**PROVIDED INFORMATION:**

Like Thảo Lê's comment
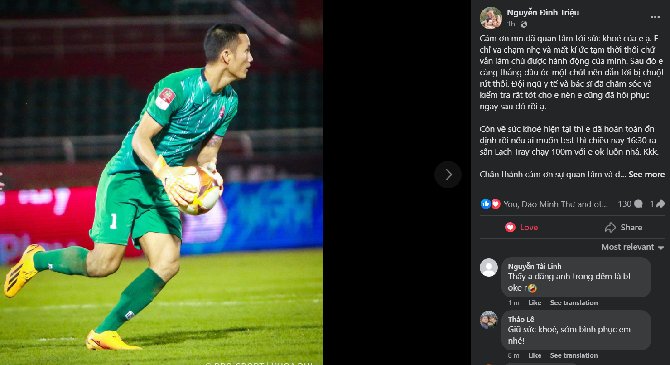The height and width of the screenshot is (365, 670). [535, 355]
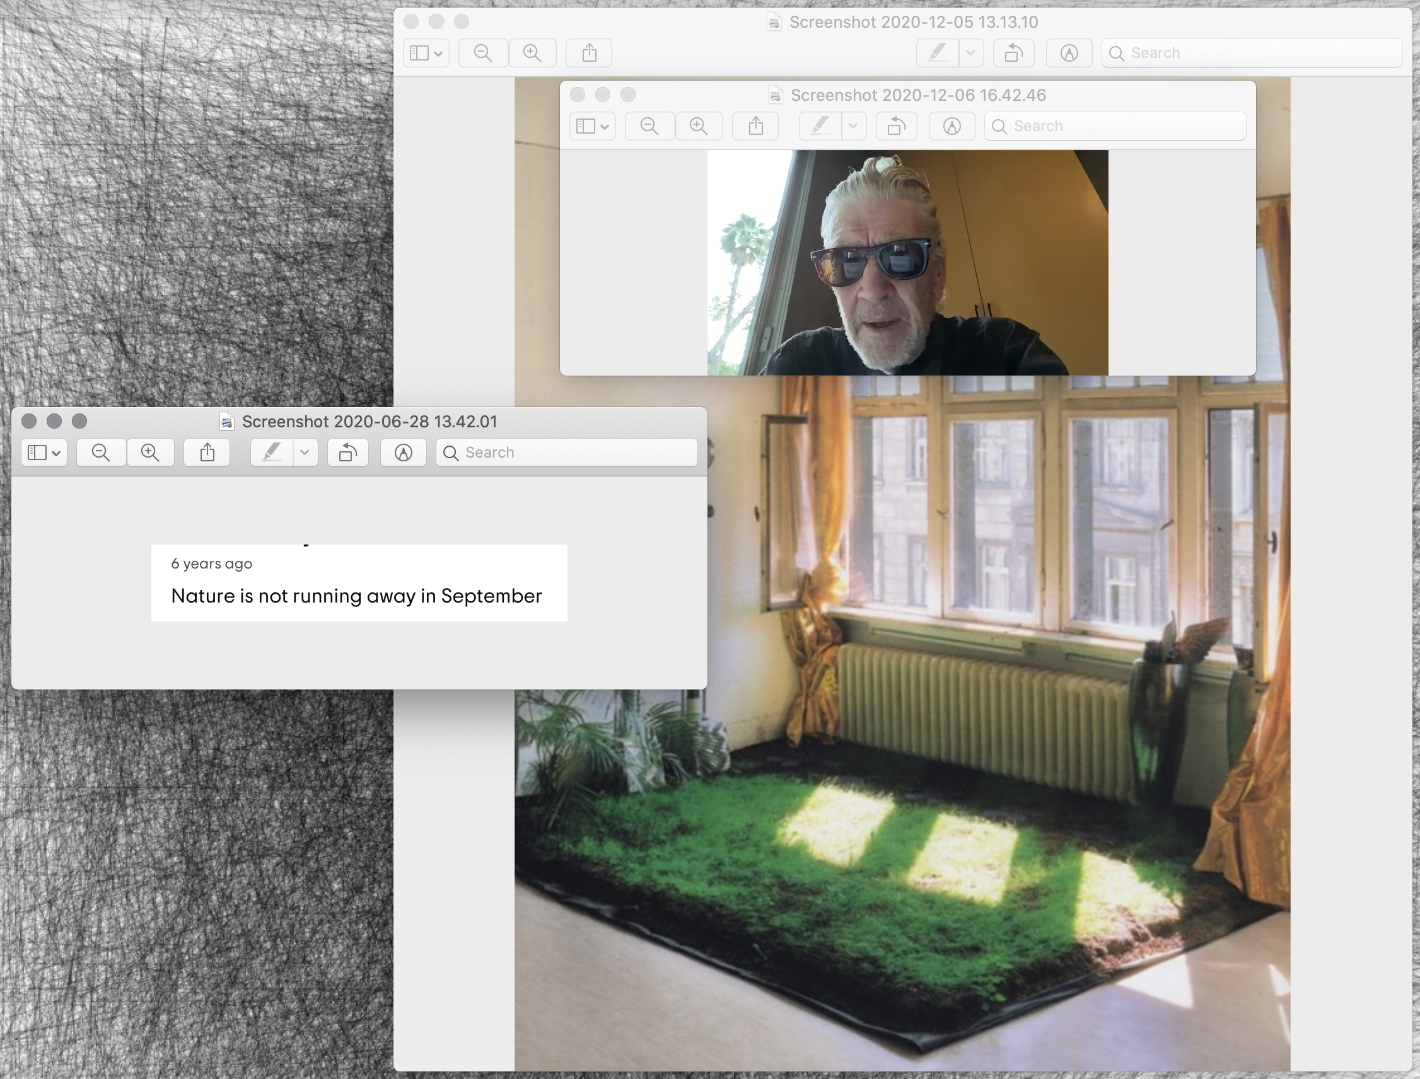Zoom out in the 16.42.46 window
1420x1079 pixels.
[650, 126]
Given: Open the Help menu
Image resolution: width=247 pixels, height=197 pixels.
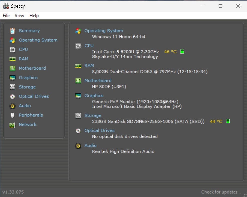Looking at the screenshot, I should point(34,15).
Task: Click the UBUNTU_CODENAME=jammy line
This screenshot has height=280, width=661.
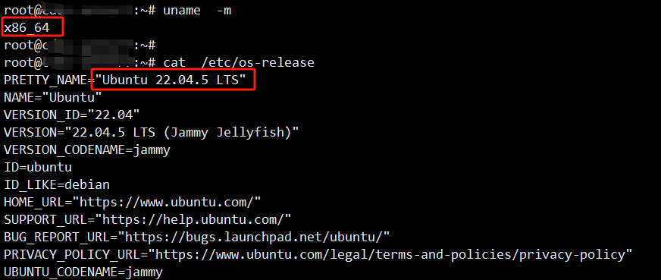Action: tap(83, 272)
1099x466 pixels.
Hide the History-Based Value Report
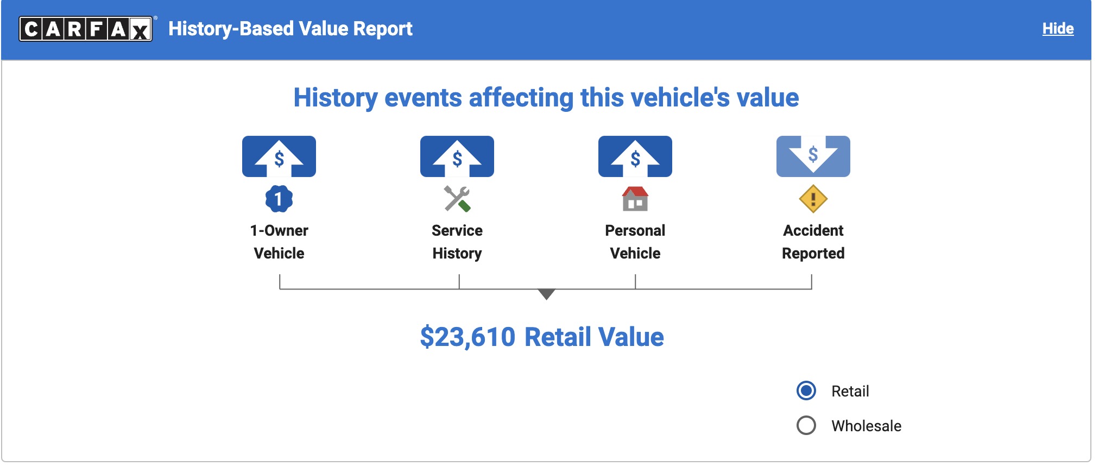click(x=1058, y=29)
--
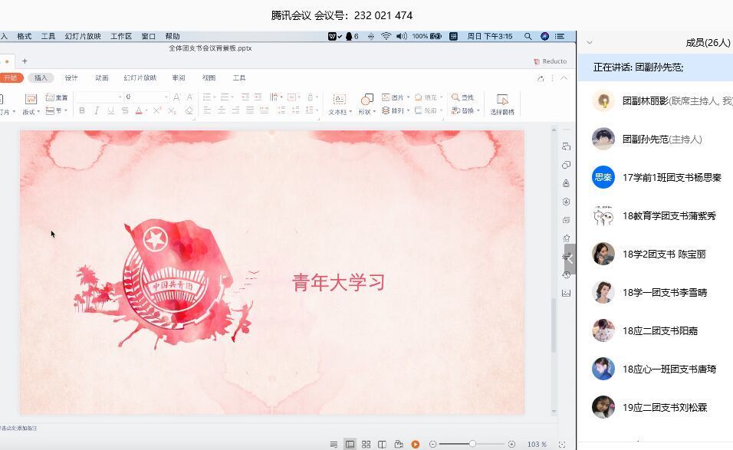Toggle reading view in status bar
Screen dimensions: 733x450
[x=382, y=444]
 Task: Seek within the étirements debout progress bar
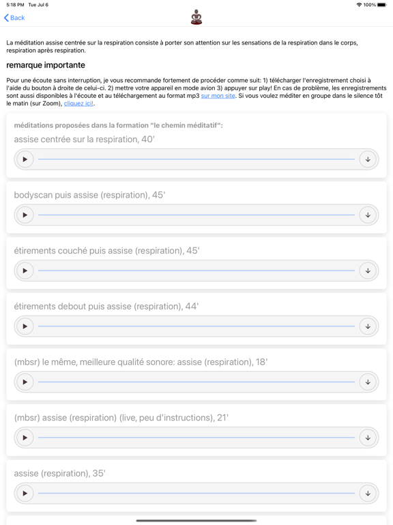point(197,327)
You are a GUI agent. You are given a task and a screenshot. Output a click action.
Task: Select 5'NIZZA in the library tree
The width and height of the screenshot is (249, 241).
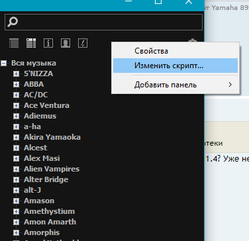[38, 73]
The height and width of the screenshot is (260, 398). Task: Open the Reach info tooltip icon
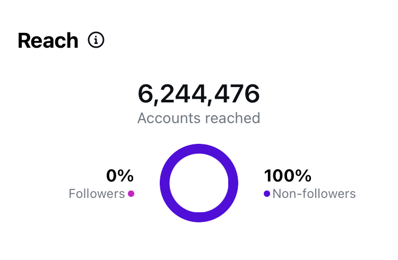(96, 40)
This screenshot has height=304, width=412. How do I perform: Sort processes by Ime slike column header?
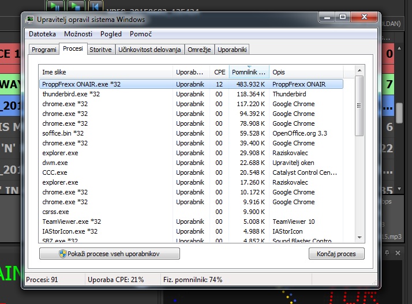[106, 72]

**EXERCISE AIM:**
Reproduce the listing above from the line holding "Like Thảo Lê's comment" through the line holding "click(x=1058, y=29)", both included. Omit the pictures from your answer.

**ANSWER FOR THE TASK:**
Like Thảo Lê's comment
The height and width of the screenshot is (365, 670). [535, 355]
Zoom out in the 16.42.46 window
1420x1079 pixels.
[650, 126]
Given: Open the Help menu
Image resolution: width=247 pixels, height=197 pixels.
Looking at the screenshot, I should point(34,15).
Task: Click the UBUNTU_CODENAME=jammy line
This screenshot has height=280, width=661.
Action: tap(83, 272)
1099x466 pixels.
Hide the History-Based Value Report
click(x=1058, y=29)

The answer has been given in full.